Milo atmete tief durch. "Was mich nach wie vor sehr wundert, ist die Tatsache, dass Clives Ermittlungen bislang überhaupt kein Ergebnis erbracht haben. Keiner unserer Informanten in der Unterwelt hat irgend etwas mitgekriegt. Die großen Familien und ihre Paten scheinen völlig desinteressiert zu sein und nirgends gibt es wenigstens Gerüchte darüber, dass jemand Druckplatten verkaufen möchte..."
Milos Handy meldete sich mit seinem charakteristischen Klingelzeichen.
"Hier Agent Tucker, was gibt's?", fragte er.
Man brauchte nicht viel Fantasie, um sich vorzustellen, dass jemand aus der Telefonzentrale des FBI am anderen Ende der Leitung war. Und dass dieser Anruf etwas anderes bedeutete, als dass sich unser Überstundenkontingent noch um einiges erhöhte, konnte ich mir eigentlich auch nicht vorstellen.
Mein Sportwagen kam an einer Ampel zum Stehen.
"Das war die Zentrale", sagte Milo.
"Ich hätte drauf wetten sollen."
"Walid Kerim hat sich gemeldet."
"Ach!"
"Wenn wir auf seine Aussage noch wertlegen würden, sollten wir uns beeilen. Er ist im Moment ziemlich in der Bedrouille. Angeblich sind Carinis Männer hinter ihm her..."

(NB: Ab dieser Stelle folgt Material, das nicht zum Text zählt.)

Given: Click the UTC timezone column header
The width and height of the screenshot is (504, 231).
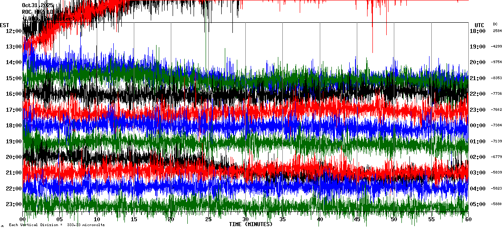Looking at the screenshot, I should (479, 25).
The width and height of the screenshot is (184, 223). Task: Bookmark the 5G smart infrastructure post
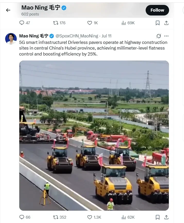(x=157, y=217)
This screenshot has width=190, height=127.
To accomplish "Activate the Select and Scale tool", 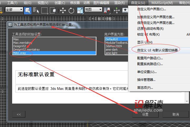I will [x=80, y=10].

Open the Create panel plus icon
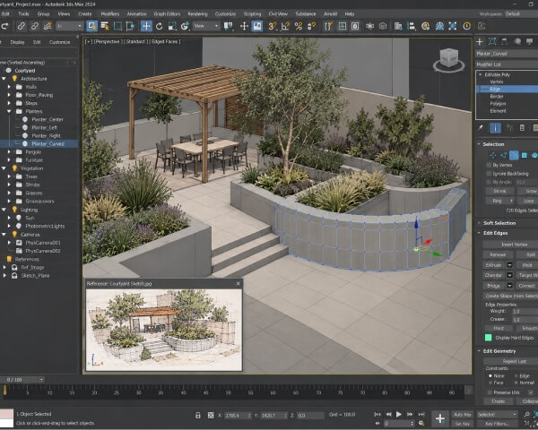coord(480,41)
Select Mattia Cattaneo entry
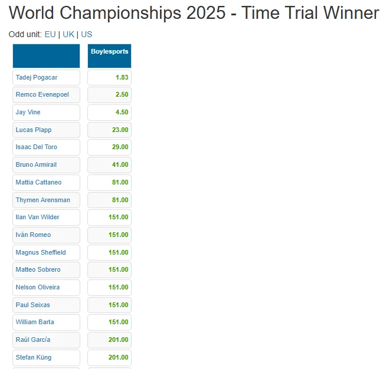 click(x=38, y=182)
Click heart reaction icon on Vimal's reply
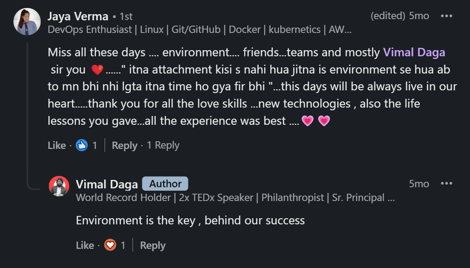This screenshot has width=470, height=268. tap(110, 245)
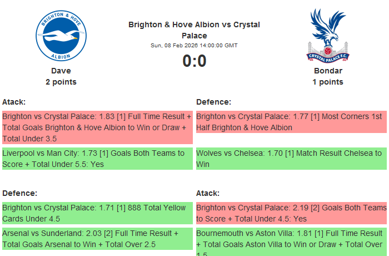The height and width of the screenshot is (256, 389).
Task: Click the match title Brighton vs Crystal Palace
Action: [x=194, y=30]
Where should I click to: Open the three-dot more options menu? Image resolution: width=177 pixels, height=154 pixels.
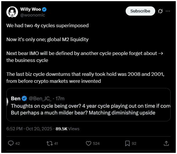click(168, 11)
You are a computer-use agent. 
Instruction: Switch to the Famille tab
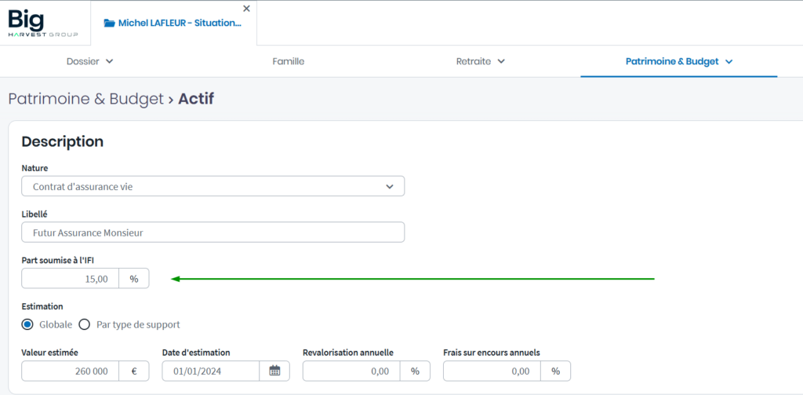(288, 61)
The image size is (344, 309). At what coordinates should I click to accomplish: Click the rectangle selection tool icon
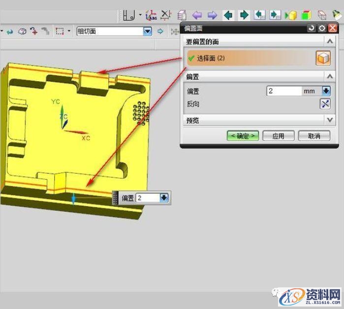(60, 31)
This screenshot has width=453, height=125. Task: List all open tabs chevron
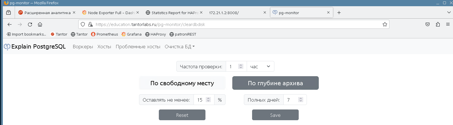[449, 12]
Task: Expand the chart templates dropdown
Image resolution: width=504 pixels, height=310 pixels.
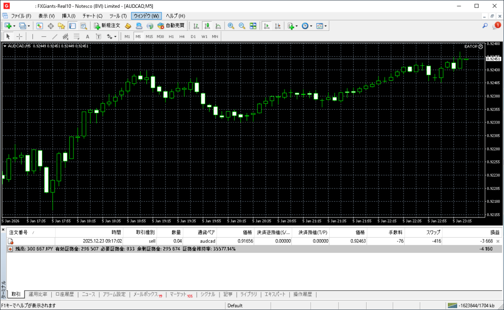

"Er muss ja wirklich ziemlich verzweifelt sein, wenn ihm nichts besseres mehr einfällt, als sich an den FBI zu wenden."
"Das kannst laut sagen, Alter!"
"Wohin geht es?"
"Wir sind ganz in der Nähe. Kennst du die Prince Street?"
"Was für eine Frage, Milo!"
"Verstärkung ist auch unterwegs."
Ich ließ das Fenster an meiner Seite herunter und setzte das Blaulicht auf das Dach meines Sportwagens.
*
Als wir am Ort des Geschehens eintrafen, waren bereits ein paar Männer der City Police da.
Die kümmerten sich um einen verletzten Kollegen, der offenbar angeschossen worden war. Einer der Officers hatte ihm provisorisch die Wunde verbunden, um die Blutung an der Schulter zu stillen. Ziemlich am Anfang der düsteren Seitenstraße stellte ich den Sportwagen ab. Wir stiegen aus.
"Trevellian, FBI", wies ich mich mit dem Dienstausweis in der Rechten gegenüber einem Officer aus, der uns entgegenkam.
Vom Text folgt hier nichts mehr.